Geert Wilders. (Foto: dok. AP/Kirsty Wigglesworth)

DEN HAAG, SATUHARAPAN.COM-Partai populis anti Islam, Geert Wilders, meraih kemenangan besar dalam pemilihan umum di Belanda, menurut penghitungan suara yang hampir lengkap pada hari Kamis (23/11) pagi, yang menunjukkan pergeseran yang menakjubkan ke kelompok sayap kanan di suatu negara yang terkenal sebagai mercusuar toleransi.

Hasil ini akan mengirimkan gelombang kejutan ke seluruh Eropa, di mana ideologi sayap kanan sedang meningkat, dan menempatkan Wilders pada posisi yang tepat untuk memimpin pembicaraan guna membentuk koalisi pemerintahan berikutnya dan mungkin menjadi perdana menteri sayap kanan pertama di Belanda.

Dengan hampir seluruh suara telah dihitung, Partai Kebebasan yang dipimpin Wilders diperkirakan akan memenangkan 37 kursi di majelis rendah parlemen yang memiliki 150 kursi, dua kursi lebih banyak dari perkiraan exit poll ketika pemungutan suara selesai hari Rabu (22/11)  malam dan lebih dari dua kali lipat dari 17 kursi yang diperoleh partai tersebut pada pemilu terakhir.

Wilders mendapat tepuk tangan meriah saat bertemu dengan anggota parlemennya di gedung parlemen hari Kamis (23/11) pagi.

“Bisakah kamu membayangkannya? 37 kursi!” katanya sambil bersorak.

Partai-partai politik lain mengadakan pertemuan terpisah untuk membahas hasil pemilu sebelum proses pembentukan koalisi pemerintahan baru yang mungkin akan sulit dimulai pada hari Jumat (24/11).

Program pemilu Wilders mencakup seruan referendum mengenai keluarnya Belanda dari Uni Eropa, penghentian total penerimaan pencari suaka, dan penolakan terhadap migran di perbatasan Belanda.

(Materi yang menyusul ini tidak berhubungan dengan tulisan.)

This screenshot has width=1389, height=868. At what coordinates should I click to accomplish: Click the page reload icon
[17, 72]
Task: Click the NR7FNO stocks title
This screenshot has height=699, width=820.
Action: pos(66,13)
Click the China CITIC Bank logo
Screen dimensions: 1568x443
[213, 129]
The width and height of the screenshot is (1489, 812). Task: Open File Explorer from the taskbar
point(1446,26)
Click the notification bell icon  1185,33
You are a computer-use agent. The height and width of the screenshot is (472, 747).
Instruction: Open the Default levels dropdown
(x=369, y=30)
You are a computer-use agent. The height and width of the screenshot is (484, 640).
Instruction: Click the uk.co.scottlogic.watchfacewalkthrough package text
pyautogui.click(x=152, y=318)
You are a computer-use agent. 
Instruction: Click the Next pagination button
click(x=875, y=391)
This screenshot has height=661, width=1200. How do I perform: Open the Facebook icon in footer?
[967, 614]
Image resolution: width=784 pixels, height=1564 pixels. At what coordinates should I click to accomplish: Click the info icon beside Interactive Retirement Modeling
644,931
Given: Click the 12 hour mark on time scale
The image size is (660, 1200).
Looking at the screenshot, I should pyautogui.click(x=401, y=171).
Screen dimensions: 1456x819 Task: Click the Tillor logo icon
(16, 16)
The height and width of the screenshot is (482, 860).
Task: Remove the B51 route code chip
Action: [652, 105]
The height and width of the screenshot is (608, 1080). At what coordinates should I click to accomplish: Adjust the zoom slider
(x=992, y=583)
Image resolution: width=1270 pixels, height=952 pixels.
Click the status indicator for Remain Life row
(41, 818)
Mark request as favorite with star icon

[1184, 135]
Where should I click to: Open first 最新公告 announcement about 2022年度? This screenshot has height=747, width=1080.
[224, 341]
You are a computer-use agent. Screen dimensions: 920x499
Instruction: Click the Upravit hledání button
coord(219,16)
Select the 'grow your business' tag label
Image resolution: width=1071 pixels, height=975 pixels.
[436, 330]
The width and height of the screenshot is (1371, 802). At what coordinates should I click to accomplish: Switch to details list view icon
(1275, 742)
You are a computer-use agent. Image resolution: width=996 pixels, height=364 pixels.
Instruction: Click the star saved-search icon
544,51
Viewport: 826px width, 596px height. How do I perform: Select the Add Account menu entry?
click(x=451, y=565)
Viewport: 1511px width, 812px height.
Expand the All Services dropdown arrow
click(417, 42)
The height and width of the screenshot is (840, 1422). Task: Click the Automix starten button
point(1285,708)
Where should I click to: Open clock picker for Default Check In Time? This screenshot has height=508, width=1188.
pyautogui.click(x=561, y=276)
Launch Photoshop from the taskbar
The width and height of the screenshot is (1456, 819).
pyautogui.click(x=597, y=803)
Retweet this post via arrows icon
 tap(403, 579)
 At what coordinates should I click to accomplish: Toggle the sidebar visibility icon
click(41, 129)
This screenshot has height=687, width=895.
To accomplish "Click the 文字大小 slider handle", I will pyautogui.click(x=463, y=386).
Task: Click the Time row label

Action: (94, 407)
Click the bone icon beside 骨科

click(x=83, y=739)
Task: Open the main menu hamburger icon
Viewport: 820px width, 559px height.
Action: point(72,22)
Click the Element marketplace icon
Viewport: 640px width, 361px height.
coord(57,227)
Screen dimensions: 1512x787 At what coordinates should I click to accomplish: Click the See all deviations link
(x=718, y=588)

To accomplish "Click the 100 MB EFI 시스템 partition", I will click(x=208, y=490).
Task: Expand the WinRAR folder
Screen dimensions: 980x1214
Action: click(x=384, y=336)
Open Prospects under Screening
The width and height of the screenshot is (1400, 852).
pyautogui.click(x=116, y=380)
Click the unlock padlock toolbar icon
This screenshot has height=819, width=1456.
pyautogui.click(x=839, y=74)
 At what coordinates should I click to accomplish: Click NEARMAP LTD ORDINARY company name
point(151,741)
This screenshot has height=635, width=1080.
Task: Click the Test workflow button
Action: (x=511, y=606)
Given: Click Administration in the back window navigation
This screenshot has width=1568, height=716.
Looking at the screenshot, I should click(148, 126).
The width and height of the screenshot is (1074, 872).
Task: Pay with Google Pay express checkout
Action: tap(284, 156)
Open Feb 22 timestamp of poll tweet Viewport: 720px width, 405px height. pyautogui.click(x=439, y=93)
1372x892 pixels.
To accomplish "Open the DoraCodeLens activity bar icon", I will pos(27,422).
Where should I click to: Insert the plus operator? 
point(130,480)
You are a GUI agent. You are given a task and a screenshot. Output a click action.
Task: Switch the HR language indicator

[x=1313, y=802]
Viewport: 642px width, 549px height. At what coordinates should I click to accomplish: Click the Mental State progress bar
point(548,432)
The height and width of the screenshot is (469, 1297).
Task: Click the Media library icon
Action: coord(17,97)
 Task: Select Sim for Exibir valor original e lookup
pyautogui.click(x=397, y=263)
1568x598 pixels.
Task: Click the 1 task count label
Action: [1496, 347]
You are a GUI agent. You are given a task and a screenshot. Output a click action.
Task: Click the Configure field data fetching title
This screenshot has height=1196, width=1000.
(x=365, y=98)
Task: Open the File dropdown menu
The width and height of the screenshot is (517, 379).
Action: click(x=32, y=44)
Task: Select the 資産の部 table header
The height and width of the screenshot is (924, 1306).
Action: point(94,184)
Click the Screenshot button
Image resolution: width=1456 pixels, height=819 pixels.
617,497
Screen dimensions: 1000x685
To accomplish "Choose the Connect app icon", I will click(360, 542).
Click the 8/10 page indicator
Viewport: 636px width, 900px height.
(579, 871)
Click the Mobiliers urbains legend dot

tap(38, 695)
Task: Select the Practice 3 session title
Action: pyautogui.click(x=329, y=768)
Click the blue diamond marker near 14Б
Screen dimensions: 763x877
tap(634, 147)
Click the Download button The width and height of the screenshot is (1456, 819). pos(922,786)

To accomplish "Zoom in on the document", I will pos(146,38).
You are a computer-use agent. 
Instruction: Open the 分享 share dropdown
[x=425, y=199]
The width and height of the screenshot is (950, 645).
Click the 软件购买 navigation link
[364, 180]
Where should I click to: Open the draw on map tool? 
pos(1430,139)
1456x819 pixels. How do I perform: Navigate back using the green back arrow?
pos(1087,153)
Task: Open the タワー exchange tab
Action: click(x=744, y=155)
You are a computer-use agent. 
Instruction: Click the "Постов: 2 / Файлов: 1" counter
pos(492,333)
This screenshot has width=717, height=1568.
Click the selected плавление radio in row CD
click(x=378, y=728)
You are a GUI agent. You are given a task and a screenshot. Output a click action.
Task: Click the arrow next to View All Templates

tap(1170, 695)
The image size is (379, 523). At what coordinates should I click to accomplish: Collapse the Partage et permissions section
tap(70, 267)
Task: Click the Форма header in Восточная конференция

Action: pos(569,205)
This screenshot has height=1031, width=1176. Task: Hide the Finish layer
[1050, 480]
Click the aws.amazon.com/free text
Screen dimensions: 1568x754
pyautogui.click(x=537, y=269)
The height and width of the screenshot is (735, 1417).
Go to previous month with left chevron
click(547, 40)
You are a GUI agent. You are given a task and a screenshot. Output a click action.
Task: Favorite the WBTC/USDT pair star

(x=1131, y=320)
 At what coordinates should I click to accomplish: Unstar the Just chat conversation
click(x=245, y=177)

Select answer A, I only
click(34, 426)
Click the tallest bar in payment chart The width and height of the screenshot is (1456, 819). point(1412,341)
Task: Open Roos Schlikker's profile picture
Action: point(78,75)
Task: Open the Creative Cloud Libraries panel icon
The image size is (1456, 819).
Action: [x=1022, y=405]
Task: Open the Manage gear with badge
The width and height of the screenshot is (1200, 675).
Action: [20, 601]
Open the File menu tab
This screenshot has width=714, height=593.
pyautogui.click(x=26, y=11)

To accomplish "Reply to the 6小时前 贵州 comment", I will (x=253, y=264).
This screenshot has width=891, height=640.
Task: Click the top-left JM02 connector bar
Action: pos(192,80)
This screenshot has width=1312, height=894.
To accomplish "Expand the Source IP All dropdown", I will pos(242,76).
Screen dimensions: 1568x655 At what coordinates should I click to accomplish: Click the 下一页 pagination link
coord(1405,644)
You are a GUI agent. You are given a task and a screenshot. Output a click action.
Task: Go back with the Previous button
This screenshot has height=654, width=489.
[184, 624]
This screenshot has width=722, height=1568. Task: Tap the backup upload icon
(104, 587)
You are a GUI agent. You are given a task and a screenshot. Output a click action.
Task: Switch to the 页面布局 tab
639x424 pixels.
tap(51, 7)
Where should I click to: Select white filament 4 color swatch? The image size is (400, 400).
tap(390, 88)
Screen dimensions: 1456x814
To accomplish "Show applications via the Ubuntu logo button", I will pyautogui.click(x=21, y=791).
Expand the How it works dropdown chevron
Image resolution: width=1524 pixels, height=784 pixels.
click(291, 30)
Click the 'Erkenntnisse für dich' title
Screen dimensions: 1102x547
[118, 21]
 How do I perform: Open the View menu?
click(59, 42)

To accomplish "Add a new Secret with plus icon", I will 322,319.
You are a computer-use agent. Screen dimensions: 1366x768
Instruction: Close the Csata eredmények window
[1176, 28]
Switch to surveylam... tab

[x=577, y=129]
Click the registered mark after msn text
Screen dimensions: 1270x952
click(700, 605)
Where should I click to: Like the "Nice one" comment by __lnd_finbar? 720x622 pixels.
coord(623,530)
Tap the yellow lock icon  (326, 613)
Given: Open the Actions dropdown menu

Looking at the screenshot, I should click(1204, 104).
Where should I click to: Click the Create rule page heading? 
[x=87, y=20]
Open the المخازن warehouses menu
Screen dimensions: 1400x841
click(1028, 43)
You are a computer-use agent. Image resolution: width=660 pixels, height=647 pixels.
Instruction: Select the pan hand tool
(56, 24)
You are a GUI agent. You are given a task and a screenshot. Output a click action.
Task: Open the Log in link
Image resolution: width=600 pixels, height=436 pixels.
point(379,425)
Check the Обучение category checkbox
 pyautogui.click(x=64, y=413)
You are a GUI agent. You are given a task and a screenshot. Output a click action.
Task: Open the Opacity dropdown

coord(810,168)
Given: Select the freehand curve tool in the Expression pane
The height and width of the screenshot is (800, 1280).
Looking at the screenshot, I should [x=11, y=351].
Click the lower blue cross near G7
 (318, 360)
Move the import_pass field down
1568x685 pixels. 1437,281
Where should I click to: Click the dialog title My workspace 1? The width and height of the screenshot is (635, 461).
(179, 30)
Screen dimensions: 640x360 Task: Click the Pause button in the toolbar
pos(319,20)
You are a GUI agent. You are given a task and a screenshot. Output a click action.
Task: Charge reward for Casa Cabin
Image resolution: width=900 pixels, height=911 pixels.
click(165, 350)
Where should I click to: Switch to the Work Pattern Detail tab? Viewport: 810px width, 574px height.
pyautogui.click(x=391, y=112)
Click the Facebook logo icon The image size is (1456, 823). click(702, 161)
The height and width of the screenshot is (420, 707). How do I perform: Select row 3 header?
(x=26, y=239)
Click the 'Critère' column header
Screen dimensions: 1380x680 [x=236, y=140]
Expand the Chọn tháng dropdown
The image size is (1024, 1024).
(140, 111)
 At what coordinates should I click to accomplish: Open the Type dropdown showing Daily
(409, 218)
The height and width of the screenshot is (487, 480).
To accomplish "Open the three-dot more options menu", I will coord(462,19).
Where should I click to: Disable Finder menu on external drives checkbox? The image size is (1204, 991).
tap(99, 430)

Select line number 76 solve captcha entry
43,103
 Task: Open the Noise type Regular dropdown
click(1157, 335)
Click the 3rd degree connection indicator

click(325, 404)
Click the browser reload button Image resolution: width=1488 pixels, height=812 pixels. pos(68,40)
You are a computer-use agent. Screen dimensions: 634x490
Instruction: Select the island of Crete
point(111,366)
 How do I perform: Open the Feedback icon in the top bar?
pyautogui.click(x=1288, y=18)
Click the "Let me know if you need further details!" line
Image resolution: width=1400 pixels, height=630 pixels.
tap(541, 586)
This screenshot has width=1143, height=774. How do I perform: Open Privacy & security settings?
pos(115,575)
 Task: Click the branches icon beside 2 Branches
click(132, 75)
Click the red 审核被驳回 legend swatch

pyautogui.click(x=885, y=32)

Mereka juga menganjurkan “de-Islamisasi” di Belanda. Dia mengatakan dia tidak menginginkan adanya masjid atau sekolah Islam di negaranya, meskipun dia lebih lunak terhadap Islam selama kampanye pemilu kali ini dibandingkan di masa lalu.

Meskipun dikenal karena retorikanya yang keras, Wilders mulai mendekati partai-partai sayap kanan dan tengah lainnya dengan mengatakan dalam pidato kemenangannya bahwa kebijakan apa pun yang ia dorong akan “sesuai hukum dan konstitusi.”

Kemenangannya muncul berdasarkan kampanyenya untuk membatasi migrasi, isu yang menyebabkan koalisi pemerintahan terakhir mundur pada bulan Juli, dan untuk mengatasi isu-isu seperti krisis biaya hidup di Belanda dan kekurangan perumahan.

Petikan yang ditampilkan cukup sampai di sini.